In Ohio, there’s a law that grants journalists access to coronary reports which wouldn’t usually be considered public record. The Beacon Journal reported that the coroner’s office was advised by the prosecutor’s office in this case, not to provide reports to journalists. The reason given was because they were part of a police investigation, which makes sense for back then, but I wasn’t able to find that a report was later given to journalists once investigations had concluded. I’m just interested in what it says – if the coronary report says there was bruising on Ashley’s chest and or abdomen for example, that could corroborate Liang Zhao’ claims of giving CPR. 

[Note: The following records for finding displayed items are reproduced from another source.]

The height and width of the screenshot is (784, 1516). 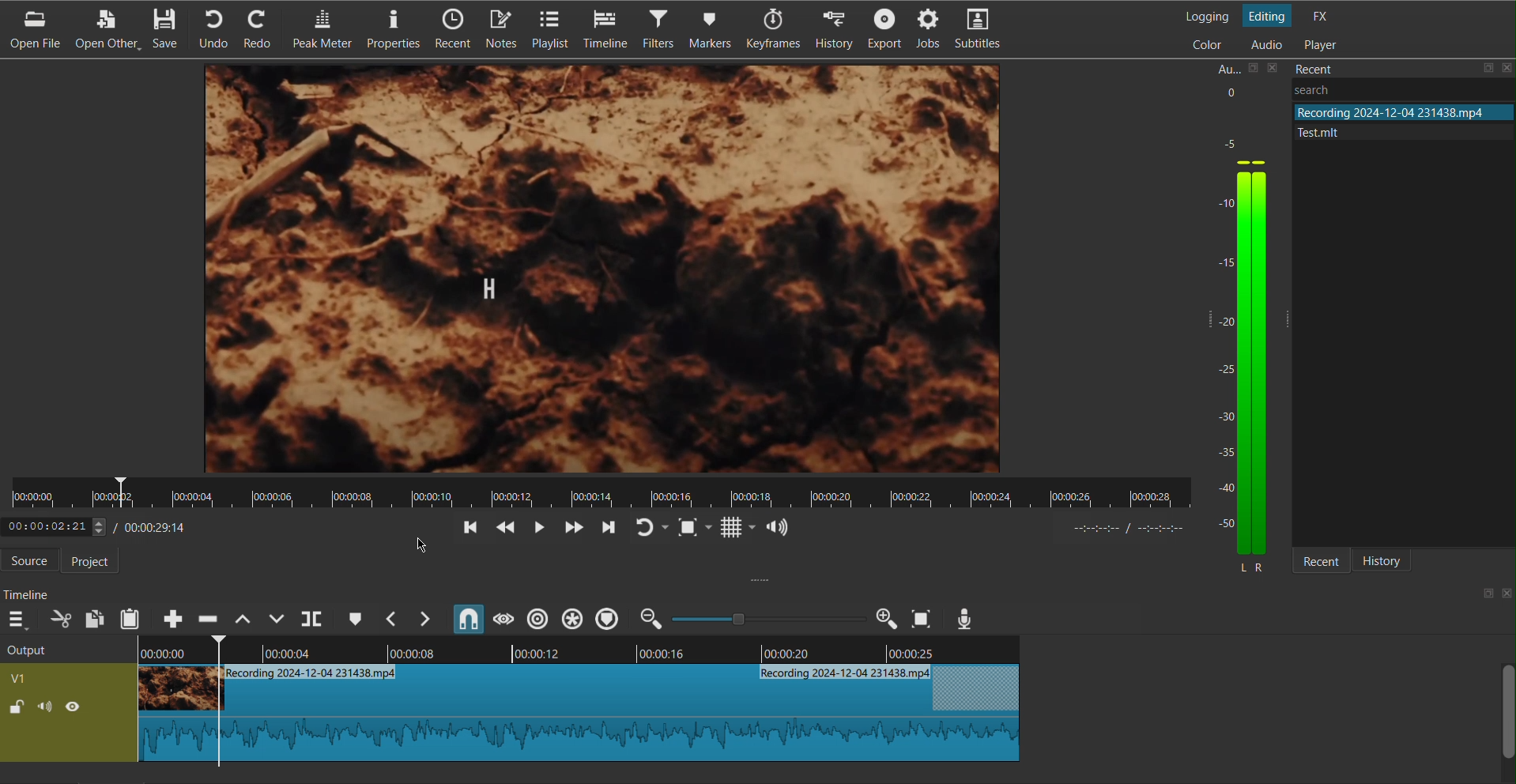 I want to click on Notes, so click(x=503, y=29).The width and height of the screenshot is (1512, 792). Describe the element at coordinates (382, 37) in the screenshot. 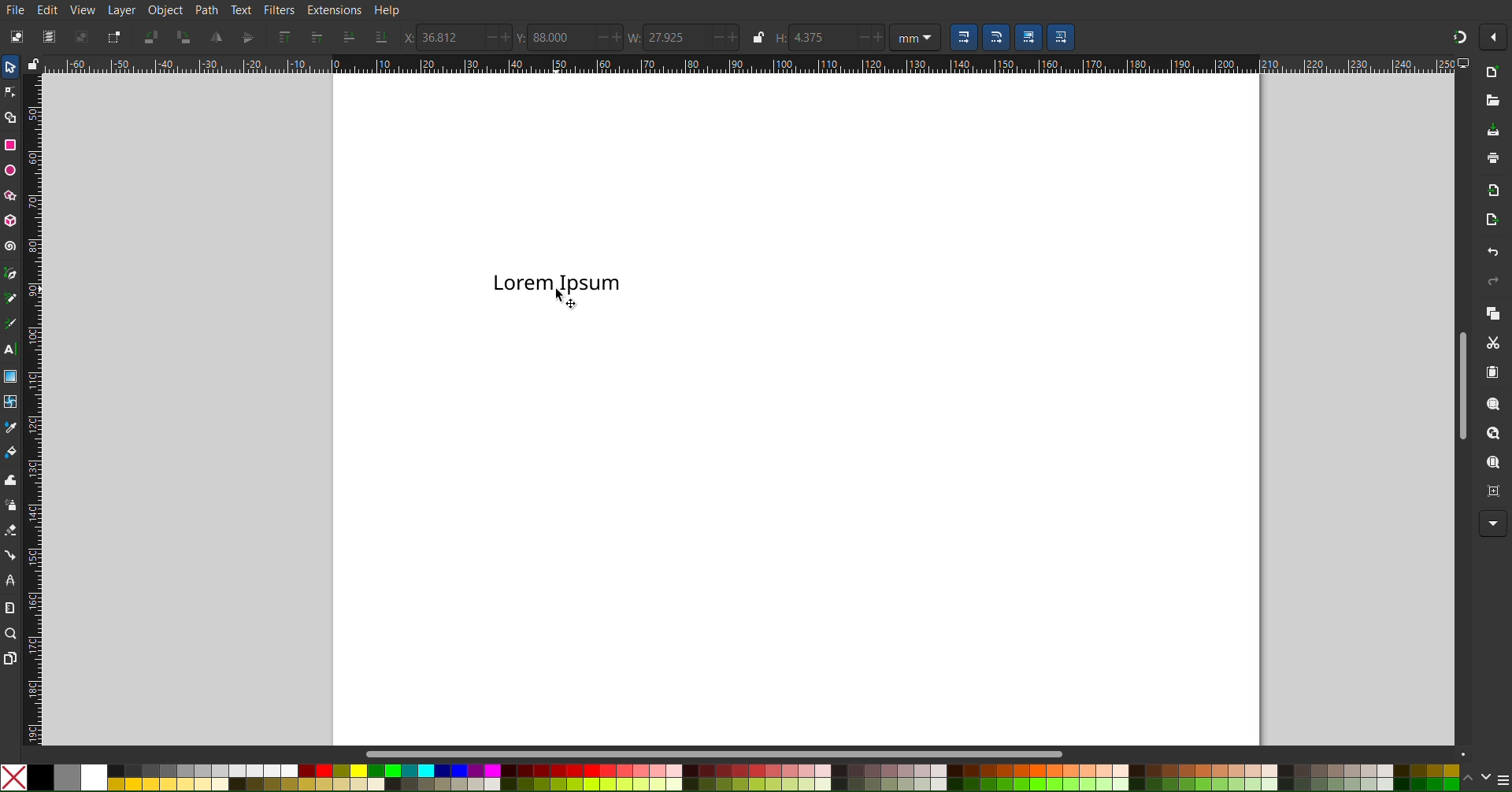

I see `Move to the Bottom` at that location.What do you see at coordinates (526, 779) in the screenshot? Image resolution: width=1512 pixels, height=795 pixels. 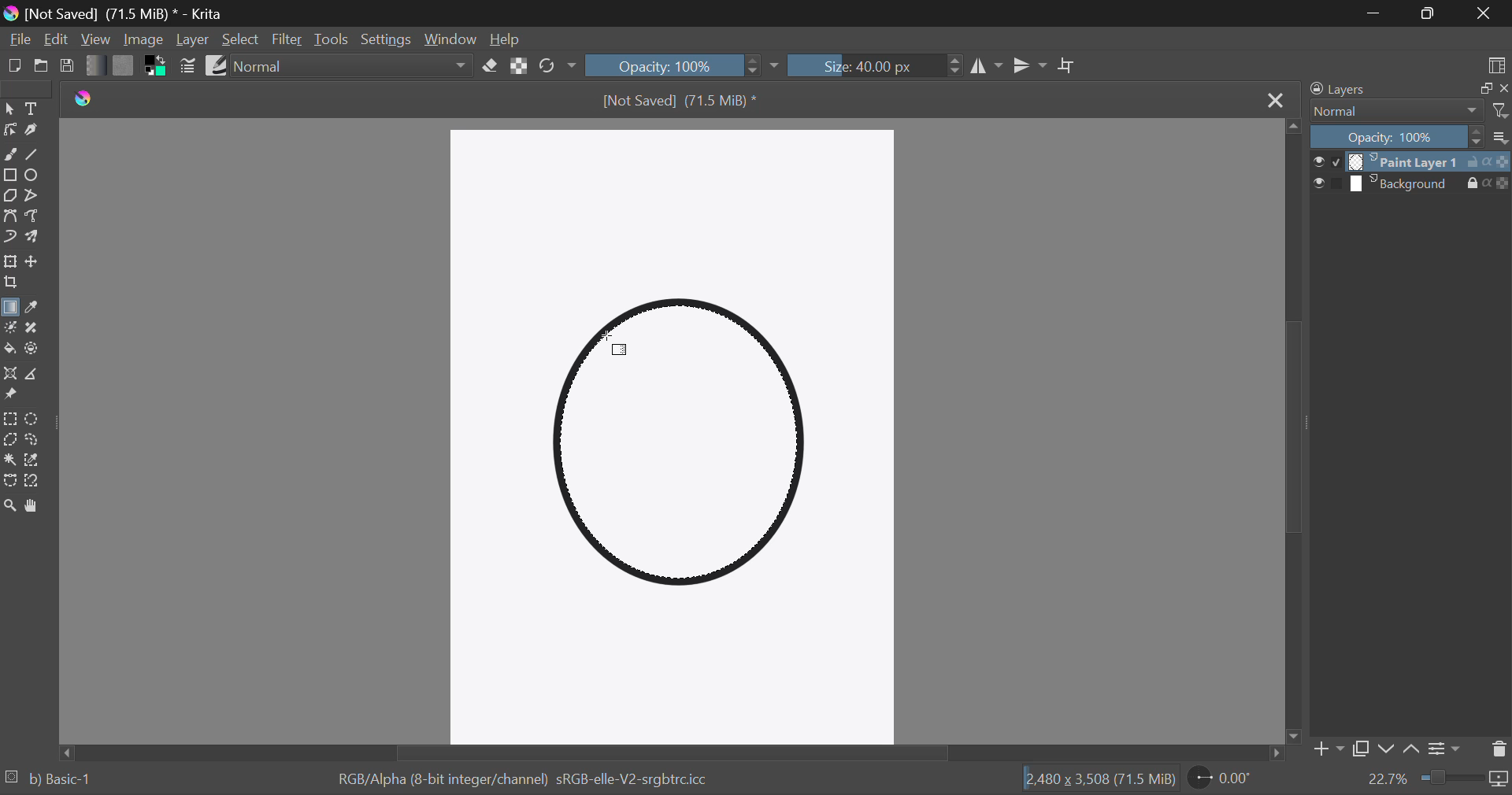 I see `RGB/Alpha (8-bit integer/channel) sRGB-elle-V2-srgbtrc.icc` at bounding box center [526, 779]. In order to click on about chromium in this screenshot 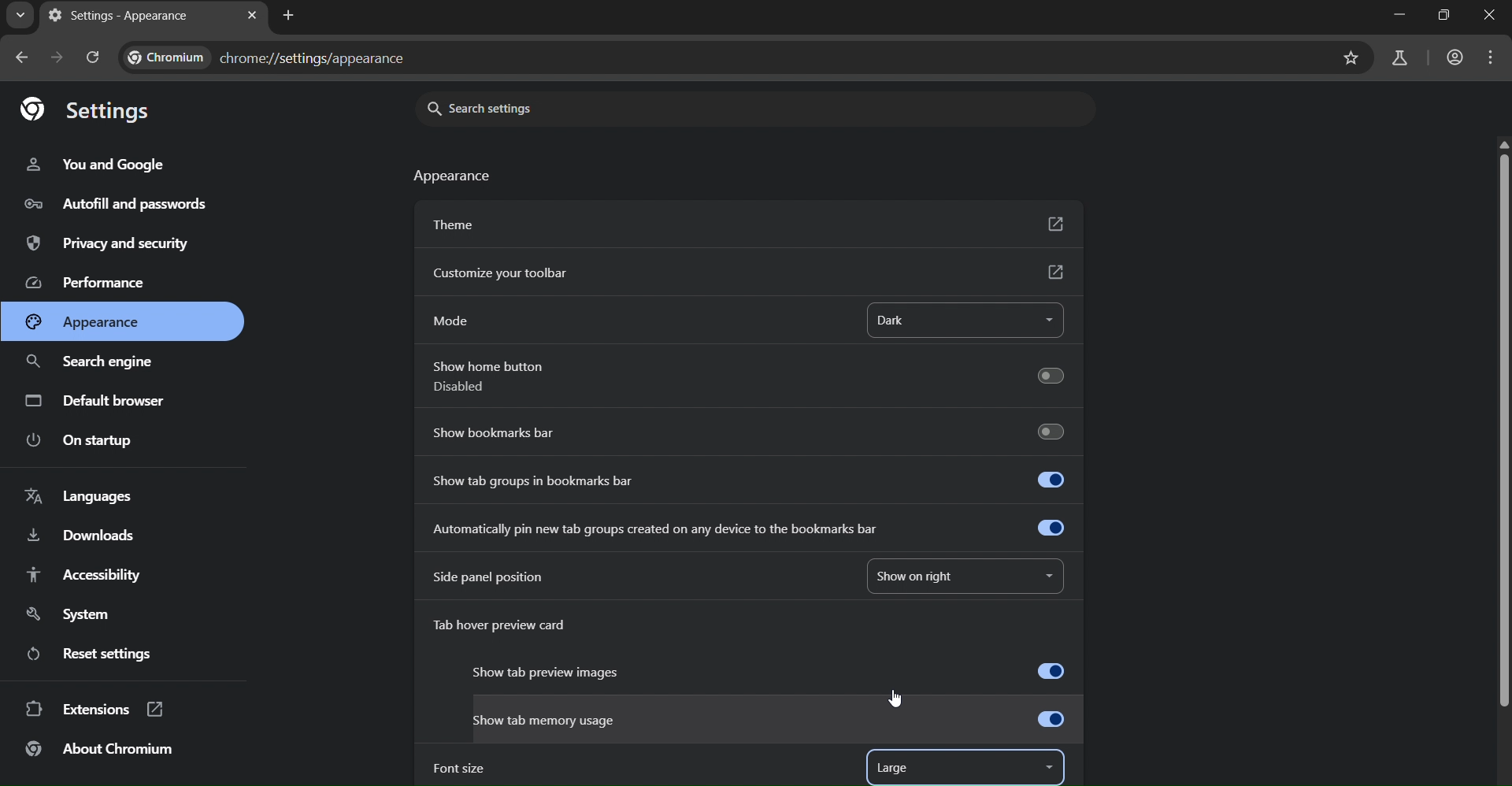, I will do `click(99, 751)`.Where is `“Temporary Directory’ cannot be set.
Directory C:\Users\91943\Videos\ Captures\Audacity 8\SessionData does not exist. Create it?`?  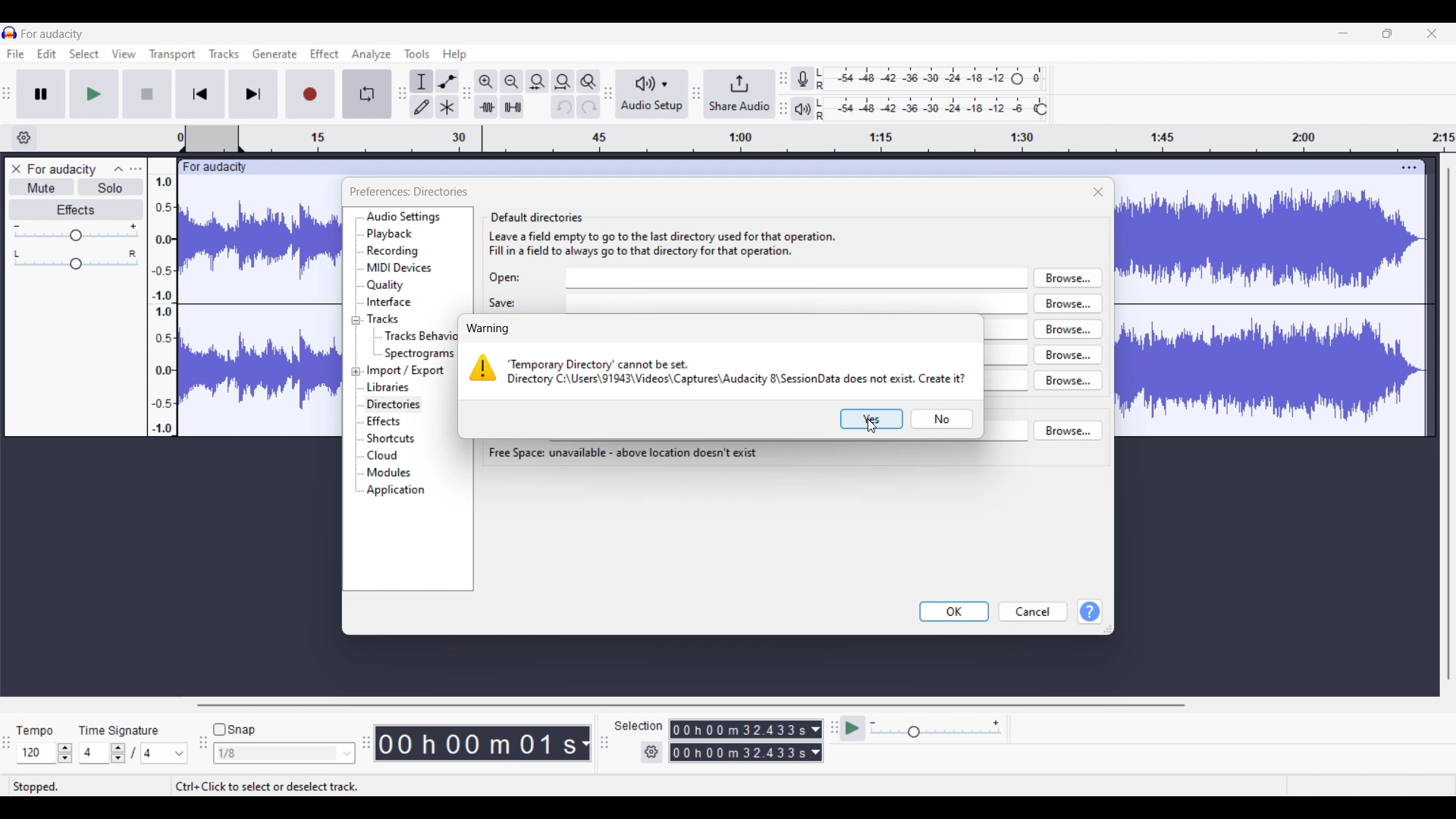
“Temporary Directory’ cannot be set.
Directory C:\Users\91943\Videos\ Captures\Audacity 8\SessionData does not exist. Create it? is located at coordinates (744, 370). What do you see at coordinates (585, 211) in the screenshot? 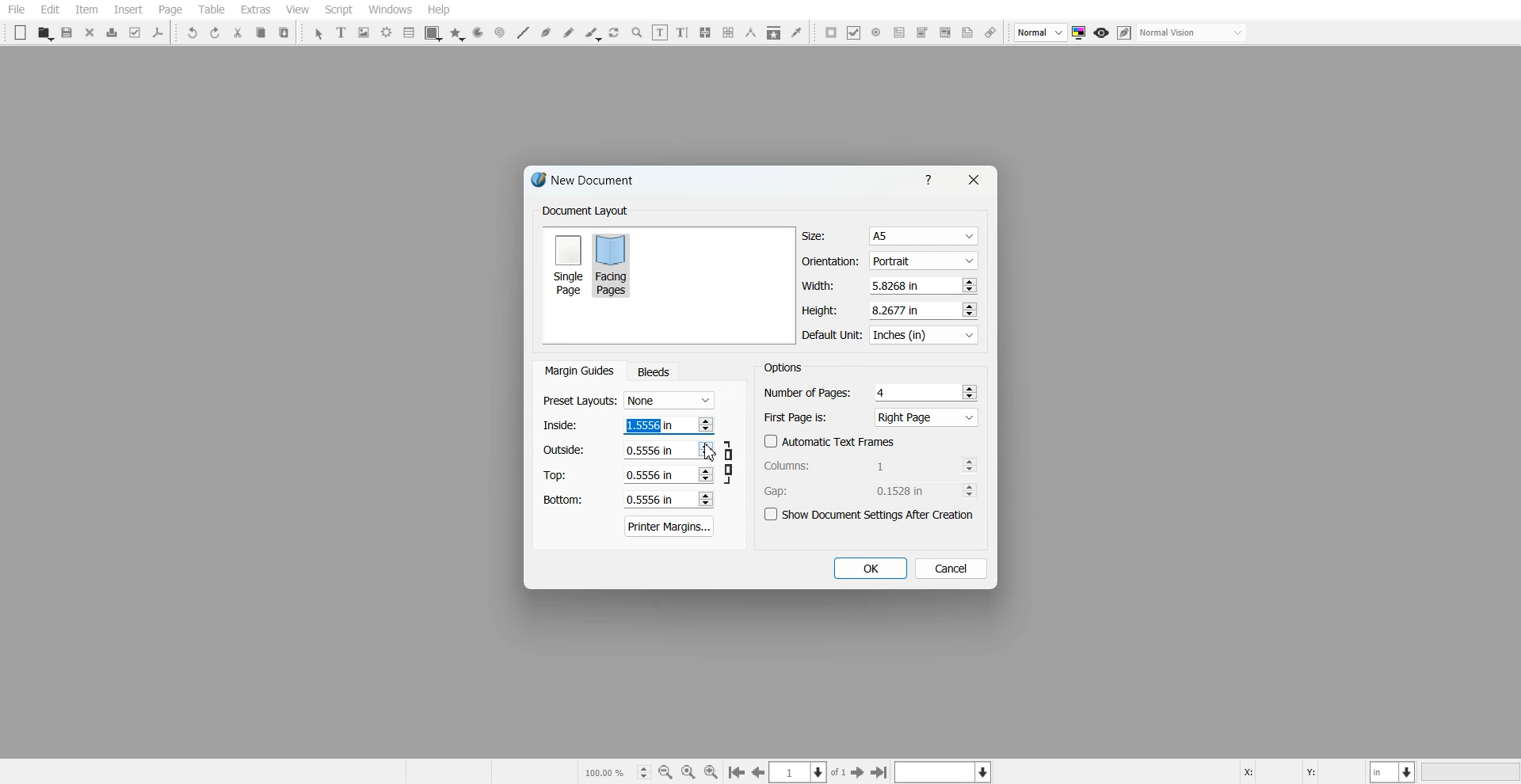
I see `Text` at bounding box center [585, 211].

Even if Ashley’s autopsy report were available, I still think there are only two people who will ever know what really happened when she died. And we’ve already seen how they can lie to authorities, so I don’t trust either of them to ever give an honest account of their part in Ashley’s death.

Thank you for listening to the first episode of Turned Up Dead. 

Remember, if you listen carefully, even the words of liars will tell you the truth.